_DATA FOR THE TASK_:
* start *

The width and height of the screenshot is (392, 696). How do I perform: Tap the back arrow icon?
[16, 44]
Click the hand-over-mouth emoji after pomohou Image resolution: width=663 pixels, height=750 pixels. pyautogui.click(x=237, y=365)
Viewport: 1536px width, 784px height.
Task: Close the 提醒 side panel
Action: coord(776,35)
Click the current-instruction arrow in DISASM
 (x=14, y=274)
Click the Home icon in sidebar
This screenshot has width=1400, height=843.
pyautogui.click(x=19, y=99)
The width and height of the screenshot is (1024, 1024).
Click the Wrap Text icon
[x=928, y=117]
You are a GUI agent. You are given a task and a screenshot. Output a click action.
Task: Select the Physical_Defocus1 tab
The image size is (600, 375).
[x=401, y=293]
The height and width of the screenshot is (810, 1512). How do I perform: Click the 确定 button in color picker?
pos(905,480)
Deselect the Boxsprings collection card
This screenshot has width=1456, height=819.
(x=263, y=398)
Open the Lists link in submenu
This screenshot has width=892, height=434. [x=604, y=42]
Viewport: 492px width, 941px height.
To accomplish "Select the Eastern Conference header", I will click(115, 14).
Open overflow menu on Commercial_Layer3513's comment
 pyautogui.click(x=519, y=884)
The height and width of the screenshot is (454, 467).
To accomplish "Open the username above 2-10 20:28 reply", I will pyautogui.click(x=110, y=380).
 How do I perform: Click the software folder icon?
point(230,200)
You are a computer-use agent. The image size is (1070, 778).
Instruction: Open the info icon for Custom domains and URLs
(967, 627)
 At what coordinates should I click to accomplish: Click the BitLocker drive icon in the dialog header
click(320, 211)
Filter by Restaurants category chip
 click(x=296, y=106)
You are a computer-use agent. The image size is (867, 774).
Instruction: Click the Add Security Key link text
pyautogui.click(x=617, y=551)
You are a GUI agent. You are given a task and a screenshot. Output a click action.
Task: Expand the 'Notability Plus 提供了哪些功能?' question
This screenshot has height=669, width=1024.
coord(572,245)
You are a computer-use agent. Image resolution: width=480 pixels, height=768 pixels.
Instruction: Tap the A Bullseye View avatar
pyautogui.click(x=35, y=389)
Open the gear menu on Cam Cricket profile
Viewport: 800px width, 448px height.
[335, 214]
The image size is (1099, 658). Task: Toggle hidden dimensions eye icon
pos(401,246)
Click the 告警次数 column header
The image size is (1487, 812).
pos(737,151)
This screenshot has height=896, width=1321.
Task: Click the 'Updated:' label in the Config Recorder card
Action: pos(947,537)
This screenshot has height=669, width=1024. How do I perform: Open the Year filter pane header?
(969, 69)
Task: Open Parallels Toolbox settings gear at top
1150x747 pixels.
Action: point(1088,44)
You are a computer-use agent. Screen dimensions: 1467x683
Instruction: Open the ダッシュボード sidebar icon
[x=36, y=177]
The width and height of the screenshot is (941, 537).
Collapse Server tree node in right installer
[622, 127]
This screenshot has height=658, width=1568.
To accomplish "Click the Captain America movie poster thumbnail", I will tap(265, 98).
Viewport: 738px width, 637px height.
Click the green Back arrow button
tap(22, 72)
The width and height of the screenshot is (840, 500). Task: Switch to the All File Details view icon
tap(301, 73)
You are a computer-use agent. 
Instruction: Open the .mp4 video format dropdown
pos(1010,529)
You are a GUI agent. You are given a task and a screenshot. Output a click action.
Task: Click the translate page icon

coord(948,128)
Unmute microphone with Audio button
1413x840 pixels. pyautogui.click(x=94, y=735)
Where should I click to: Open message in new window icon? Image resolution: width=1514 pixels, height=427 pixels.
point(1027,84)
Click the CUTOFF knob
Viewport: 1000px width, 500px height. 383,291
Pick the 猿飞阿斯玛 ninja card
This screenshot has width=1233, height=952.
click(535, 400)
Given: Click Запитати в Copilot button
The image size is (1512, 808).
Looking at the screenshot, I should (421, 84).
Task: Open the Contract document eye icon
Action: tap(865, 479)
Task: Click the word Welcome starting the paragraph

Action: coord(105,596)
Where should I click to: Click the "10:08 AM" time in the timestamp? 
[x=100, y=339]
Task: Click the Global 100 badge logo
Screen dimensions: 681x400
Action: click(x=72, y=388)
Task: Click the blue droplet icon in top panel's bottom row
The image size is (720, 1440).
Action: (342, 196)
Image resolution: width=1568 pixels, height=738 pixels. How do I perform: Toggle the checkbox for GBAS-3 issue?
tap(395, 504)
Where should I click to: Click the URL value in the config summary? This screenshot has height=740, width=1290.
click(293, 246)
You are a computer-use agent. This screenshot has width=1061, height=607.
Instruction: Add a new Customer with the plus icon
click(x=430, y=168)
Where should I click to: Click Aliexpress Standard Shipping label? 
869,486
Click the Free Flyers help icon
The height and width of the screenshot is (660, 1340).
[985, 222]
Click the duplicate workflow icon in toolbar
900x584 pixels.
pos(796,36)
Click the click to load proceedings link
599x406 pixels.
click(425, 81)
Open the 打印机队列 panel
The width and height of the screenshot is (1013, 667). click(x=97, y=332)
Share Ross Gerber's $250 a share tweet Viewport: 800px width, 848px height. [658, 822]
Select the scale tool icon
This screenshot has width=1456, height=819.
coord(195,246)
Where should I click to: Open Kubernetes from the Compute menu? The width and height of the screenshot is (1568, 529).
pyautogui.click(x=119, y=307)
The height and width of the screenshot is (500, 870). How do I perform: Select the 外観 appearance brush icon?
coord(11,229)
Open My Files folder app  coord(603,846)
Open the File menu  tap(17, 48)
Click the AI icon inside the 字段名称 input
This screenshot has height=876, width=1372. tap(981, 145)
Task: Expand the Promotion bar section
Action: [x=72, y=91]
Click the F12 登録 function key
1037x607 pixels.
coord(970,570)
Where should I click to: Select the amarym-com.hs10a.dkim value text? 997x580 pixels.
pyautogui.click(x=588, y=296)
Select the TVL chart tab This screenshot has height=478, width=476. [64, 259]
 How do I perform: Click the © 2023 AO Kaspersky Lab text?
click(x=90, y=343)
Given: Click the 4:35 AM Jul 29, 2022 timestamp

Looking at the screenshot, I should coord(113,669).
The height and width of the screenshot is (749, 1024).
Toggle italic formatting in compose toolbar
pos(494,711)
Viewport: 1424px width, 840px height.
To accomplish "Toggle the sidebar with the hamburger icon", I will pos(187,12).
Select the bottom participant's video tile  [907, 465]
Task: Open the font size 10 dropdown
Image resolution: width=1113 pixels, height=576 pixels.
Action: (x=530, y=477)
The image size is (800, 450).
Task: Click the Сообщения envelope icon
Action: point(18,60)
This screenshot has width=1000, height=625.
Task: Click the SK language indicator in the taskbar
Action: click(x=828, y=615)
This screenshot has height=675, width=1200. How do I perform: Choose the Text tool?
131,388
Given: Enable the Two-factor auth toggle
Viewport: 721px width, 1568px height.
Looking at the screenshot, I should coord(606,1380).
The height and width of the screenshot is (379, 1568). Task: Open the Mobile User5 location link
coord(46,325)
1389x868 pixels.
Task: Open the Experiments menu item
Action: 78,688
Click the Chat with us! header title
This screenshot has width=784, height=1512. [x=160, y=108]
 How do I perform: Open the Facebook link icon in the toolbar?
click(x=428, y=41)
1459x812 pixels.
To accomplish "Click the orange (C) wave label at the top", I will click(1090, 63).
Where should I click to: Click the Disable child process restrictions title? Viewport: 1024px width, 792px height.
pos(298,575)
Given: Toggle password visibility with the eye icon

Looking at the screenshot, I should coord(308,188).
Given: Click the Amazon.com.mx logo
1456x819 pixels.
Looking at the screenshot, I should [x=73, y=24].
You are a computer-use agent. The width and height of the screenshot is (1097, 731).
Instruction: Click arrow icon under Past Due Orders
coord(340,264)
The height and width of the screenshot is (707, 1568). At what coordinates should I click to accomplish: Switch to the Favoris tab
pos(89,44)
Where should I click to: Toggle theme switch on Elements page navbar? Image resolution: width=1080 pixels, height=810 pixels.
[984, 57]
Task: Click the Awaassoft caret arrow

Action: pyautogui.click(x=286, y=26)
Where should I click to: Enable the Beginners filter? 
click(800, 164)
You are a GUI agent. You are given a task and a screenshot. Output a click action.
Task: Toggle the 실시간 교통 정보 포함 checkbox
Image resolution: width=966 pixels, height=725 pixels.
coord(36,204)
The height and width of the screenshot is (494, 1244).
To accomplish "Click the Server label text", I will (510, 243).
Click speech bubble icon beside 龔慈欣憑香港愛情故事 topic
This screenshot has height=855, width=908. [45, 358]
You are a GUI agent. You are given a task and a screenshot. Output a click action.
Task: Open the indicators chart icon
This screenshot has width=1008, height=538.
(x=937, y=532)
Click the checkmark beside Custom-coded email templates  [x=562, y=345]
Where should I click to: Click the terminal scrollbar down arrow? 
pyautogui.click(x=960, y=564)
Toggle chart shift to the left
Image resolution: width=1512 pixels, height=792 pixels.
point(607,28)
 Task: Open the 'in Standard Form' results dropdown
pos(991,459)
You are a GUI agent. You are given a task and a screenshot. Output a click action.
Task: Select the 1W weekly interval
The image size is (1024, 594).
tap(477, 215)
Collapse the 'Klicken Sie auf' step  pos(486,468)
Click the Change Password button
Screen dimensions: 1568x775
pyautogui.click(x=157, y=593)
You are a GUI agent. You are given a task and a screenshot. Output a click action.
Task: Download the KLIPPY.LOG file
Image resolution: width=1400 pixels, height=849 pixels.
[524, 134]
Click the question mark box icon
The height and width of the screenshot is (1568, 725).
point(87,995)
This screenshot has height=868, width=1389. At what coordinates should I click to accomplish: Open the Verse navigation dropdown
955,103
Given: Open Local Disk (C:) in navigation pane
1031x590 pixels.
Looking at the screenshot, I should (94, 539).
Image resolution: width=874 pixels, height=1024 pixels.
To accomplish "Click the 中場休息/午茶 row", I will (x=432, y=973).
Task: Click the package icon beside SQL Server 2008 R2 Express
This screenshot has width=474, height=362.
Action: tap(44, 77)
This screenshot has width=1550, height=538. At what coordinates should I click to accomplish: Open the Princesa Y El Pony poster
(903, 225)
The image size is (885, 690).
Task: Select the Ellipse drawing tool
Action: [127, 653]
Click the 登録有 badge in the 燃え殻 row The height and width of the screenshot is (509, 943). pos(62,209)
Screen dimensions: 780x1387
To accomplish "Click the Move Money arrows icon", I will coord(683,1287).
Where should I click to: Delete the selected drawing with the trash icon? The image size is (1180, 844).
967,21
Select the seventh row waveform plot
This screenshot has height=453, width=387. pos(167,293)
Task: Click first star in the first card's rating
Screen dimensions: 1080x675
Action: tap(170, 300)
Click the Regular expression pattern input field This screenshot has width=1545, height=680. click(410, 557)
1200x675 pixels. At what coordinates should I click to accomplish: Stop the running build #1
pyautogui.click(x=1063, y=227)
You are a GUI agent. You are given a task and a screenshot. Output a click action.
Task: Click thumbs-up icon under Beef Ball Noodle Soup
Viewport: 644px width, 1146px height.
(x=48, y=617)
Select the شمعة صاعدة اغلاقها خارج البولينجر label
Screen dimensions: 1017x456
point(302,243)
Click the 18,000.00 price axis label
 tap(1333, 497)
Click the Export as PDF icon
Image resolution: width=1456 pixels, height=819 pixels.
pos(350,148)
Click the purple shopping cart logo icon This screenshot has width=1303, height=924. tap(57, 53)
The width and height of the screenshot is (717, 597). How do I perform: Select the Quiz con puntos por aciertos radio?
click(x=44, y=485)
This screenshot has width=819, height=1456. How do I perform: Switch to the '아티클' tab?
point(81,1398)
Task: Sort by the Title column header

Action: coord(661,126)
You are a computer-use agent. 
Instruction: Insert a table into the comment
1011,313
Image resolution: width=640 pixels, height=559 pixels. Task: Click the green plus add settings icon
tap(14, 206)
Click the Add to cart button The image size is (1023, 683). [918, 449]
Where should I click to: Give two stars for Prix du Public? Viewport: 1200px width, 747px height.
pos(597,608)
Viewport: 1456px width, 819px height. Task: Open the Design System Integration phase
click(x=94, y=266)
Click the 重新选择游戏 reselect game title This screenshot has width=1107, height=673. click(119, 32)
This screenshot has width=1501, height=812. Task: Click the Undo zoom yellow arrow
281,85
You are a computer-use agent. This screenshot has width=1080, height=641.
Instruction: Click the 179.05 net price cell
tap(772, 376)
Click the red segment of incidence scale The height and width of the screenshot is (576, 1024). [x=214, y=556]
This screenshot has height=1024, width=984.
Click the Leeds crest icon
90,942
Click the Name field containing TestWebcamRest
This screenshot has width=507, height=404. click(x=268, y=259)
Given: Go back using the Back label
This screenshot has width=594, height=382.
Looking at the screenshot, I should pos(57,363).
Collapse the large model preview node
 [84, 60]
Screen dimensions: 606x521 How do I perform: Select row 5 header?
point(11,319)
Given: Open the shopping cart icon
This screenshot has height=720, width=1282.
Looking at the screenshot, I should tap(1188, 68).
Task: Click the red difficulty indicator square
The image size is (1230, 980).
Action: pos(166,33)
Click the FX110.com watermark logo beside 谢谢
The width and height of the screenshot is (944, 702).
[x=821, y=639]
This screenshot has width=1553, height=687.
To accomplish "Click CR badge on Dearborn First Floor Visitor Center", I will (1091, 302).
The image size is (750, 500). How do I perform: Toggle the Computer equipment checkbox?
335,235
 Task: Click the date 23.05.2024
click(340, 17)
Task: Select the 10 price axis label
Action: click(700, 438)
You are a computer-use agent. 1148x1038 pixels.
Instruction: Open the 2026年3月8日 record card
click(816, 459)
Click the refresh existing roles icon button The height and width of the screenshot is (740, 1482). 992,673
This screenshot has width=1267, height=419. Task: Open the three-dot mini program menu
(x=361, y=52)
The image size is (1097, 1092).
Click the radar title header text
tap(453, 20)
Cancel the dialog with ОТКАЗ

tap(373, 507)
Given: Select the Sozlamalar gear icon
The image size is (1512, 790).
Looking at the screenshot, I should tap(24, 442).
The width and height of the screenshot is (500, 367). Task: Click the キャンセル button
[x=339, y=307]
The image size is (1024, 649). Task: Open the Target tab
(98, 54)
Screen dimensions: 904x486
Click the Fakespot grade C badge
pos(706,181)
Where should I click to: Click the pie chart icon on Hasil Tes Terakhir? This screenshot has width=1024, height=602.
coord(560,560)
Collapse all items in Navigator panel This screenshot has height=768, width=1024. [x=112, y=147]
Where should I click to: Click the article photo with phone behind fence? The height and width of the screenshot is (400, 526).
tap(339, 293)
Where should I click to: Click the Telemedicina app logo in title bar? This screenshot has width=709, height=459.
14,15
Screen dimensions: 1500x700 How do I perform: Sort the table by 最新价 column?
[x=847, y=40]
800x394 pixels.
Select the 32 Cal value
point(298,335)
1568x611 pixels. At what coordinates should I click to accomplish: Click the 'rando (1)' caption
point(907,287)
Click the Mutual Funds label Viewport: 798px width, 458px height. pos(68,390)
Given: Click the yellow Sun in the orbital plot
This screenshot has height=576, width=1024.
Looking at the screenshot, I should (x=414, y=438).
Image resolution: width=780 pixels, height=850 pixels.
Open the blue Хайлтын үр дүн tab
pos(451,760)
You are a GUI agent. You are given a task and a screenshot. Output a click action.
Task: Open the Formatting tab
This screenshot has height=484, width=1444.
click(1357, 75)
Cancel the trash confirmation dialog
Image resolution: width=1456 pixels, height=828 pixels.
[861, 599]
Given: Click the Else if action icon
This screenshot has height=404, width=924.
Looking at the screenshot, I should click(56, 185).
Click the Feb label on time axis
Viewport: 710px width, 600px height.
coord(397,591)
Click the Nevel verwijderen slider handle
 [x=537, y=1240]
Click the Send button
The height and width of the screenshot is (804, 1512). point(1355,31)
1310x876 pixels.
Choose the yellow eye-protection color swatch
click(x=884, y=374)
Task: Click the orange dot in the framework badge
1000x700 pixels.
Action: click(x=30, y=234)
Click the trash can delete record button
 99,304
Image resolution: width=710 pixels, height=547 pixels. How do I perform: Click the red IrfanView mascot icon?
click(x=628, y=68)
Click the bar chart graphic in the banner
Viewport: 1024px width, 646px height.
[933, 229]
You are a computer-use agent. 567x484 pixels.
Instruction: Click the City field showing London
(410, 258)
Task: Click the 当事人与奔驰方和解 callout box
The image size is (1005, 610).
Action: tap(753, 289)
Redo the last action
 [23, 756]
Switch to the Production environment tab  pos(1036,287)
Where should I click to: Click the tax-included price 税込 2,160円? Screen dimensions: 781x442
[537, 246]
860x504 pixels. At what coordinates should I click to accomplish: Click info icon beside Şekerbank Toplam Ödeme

* end *

_EXERCISE AIM_: From the start of the material through the line with "coord(572,245)", write the lines out again with "GUI agent" renamed to "interface agent" and nothing else changed.

_SOLVED PROBLEM_:
The width and height of the screenshot is (392, 696). How do I perform: Tap the back arrow icon?
[16, 44]
Click the hand-over-mouth emoji after pomohou Image resolution: width=663 pixels, height=750 pixels. pyautogui.click(x=237, y=365)
Viewport: 1536px width, 784px height.
Task: Close the 提醒 side panel
Action: coord(776,35)
Click the current-instruction arrow in DISASM
 (x=14, y=274)
Click the Home icon in sidebar
This screenshot has width=1400, height=843.
pyautogui.click(x=19, y=99)
The width and height of the screenshot is (1024, 1024).
Click the Wrap Text icon
[x=928, y=117]
You are a interface agent. You are given a task and a screenshot. Output a click action.
Task: Select the Physical_Defocus1 tab
The image size is (600, 375).
[x=401, y=293]
The height and width of the screenshot is (810, 1512). How do I perform: Click the 确定 button in color picker?
pos(905,480)
Deselect the Boxsprings collection card
This screenshot has width=1456, height=819.
(x=263, y=398)
Open the Lists link in submenu
This screenshot has width=892, height=434. [x=604, y=42]
Viewport: 492px width, 941px height.
To accomplish "Select the Eastern Conference header", I will click(115, 14).
Open overflow menu on Commercial_Layer3513's comment
 pyautogui.click(x=519, y=884)
The height and width of the screenshot is (454, 467).
To accomplish "Open the username above 2-10 20:28 reply", I will pyautogui.click(x=110, y=380).
 How do I perform: Click the software folder icon?
point(230,200)
You are a computer-use agent. The image size is (1070, 778).
Instruction: Open the info icon for Custom domains and URLs
(967, 627)
 At what coordinates should I click to accomplish: Click the BitLocker drive icon in the dialog header
click(320, 211)
Filter by Restaurants category chip
 click(x=296, y=106)
You are a computer-use agent. The image size is (867, 774).
Instruction: Click the Add Security Key link text
pyautogui.click(x=617, y=551)
You are a interface agent. You are given a task and a screenshot. Output a click action.
Task: Expand the 'Notability Plus 提供了哪些功能?' question
This screenshot has height=669, width=1024.
coord(572,245)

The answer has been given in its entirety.